In May 2010, in advance of World Hepatitis Day, we wrote to our Canadian parliamentarians urging them to endorse the idea of adopting by 2012 a fully-funded, coordinated national strategy for both hepatitis b and c. Many Health Ministers wrote back to us outlining some of the measures they have in place in their respective jurisdictions while acknowledging the need for better collaboration and cooperation between the federal, provincial and territorial governments in order to tackle the epidemic effectively and more efficiently.

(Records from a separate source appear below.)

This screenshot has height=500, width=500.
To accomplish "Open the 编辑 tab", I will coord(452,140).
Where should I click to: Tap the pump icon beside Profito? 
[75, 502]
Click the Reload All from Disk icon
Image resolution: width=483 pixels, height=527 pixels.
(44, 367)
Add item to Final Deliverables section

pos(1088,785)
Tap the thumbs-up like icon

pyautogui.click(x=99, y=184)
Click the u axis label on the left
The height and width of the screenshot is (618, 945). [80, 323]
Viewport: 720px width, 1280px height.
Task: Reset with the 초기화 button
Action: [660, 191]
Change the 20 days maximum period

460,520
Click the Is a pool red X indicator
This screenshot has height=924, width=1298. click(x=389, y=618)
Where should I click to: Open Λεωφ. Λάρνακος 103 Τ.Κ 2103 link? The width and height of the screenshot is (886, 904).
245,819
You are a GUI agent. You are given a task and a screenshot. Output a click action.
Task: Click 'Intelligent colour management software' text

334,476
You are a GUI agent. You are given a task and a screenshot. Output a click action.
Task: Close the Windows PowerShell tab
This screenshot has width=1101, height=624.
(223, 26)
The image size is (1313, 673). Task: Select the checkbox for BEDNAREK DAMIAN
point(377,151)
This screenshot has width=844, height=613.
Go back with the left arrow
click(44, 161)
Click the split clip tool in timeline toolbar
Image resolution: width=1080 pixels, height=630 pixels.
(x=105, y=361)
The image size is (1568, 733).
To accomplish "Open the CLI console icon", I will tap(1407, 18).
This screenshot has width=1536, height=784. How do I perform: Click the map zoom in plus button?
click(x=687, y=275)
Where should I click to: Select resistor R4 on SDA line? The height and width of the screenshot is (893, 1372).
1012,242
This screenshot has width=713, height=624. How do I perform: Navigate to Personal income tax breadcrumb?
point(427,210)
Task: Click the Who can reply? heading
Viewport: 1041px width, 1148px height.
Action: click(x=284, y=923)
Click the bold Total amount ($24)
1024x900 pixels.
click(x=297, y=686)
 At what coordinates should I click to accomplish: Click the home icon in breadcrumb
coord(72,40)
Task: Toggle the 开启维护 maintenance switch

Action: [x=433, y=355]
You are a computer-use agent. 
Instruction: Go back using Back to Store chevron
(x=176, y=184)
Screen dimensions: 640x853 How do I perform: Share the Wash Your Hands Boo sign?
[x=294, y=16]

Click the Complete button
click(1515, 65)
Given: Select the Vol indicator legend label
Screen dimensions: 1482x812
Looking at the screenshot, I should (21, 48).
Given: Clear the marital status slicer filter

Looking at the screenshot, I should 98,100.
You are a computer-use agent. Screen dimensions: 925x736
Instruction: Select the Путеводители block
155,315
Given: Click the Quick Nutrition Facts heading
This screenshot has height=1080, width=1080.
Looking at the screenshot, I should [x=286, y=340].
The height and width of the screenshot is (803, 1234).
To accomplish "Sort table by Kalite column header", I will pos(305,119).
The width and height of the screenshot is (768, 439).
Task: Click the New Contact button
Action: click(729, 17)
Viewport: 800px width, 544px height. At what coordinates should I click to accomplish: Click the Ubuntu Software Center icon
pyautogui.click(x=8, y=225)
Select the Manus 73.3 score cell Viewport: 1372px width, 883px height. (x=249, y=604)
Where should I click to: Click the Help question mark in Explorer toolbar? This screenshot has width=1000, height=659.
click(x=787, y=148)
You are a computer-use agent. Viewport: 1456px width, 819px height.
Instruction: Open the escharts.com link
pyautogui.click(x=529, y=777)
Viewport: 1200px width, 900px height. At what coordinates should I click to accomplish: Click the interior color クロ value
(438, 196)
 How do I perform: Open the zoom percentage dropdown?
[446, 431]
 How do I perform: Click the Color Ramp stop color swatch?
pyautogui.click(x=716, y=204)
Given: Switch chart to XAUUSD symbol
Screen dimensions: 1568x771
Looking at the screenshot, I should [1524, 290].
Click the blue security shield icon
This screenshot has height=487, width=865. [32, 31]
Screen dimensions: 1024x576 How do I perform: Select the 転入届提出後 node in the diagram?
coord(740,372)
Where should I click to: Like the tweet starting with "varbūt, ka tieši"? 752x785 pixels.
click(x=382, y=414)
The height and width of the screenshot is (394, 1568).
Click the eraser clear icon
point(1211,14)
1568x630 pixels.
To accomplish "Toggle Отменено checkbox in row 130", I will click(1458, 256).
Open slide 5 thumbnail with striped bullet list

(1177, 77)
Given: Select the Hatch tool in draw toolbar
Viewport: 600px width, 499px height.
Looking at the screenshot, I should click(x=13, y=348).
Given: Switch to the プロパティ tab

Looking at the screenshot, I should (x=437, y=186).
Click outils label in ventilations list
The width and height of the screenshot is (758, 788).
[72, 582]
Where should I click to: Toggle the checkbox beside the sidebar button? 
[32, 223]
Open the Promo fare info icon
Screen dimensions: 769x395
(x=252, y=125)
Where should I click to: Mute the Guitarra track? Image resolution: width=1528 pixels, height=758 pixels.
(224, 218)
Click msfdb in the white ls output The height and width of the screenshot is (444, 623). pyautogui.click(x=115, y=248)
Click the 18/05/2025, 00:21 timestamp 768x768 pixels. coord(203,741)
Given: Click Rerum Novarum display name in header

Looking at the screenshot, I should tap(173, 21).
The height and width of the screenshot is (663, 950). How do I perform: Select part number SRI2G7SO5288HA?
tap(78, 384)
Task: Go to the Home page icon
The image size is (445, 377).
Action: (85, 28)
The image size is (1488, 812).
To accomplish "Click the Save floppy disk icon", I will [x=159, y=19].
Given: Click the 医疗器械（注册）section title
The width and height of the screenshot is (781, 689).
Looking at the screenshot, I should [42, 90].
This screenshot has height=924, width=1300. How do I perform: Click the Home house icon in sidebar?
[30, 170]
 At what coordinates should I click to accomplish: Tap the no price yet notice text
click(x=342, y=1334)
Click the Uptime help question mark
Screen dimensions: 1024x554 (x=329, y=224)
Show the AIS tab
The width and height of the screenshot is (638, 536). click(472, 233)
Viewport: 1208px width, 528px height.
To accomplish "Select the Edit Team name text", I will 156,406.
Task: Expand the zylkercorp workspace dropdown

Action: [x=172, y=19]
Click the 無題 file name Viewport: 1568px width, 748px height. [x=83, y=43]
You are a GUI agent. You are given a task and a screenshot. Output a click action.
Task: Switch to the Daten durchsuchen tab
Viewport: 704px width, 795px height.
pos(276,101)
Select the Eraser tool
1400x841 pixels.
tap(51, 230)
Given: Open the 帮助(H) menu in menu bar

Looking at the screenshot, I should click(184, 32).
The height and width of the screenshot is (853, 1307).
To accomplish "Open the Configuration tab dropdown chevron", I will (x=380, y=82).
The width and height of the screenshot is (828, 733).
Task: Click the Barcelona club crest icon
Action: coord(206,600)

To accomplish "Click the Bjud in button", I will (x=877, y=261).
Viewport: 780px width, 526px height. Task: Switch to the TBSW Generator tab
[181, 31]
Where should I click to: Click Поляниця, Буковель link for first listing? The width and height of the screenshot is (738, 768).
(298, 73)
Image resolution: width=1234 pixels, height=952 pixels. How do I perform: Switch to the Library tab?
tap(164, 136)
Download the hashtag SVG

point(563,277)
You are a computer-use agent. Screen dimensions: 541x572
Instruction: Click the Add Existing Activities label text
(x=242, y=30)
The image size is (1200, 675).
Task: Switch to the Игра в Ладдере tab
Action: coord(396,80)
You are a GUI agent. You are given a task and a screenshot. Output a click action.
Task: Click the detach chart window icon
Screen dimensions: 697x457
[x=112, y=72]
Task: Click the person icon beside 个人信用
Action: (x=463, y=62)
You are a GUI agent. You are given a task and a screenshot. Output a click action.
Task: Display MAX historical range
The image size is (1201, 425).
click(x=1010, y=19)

In July 2011, we wrote again. This time, we presented them with the 2011 Hepatitis Strategy Report Card along with an executive summary. The purpose of the report card (which we update on an on-going basis) was to highlight the successes and record the gaps in provincial, territorial and federal strategies towards a coordinated national approach to address hepatitis B and C. The data gathered reinforced our belief that a fully-funded, coordinated national strategy was more urgent than ever.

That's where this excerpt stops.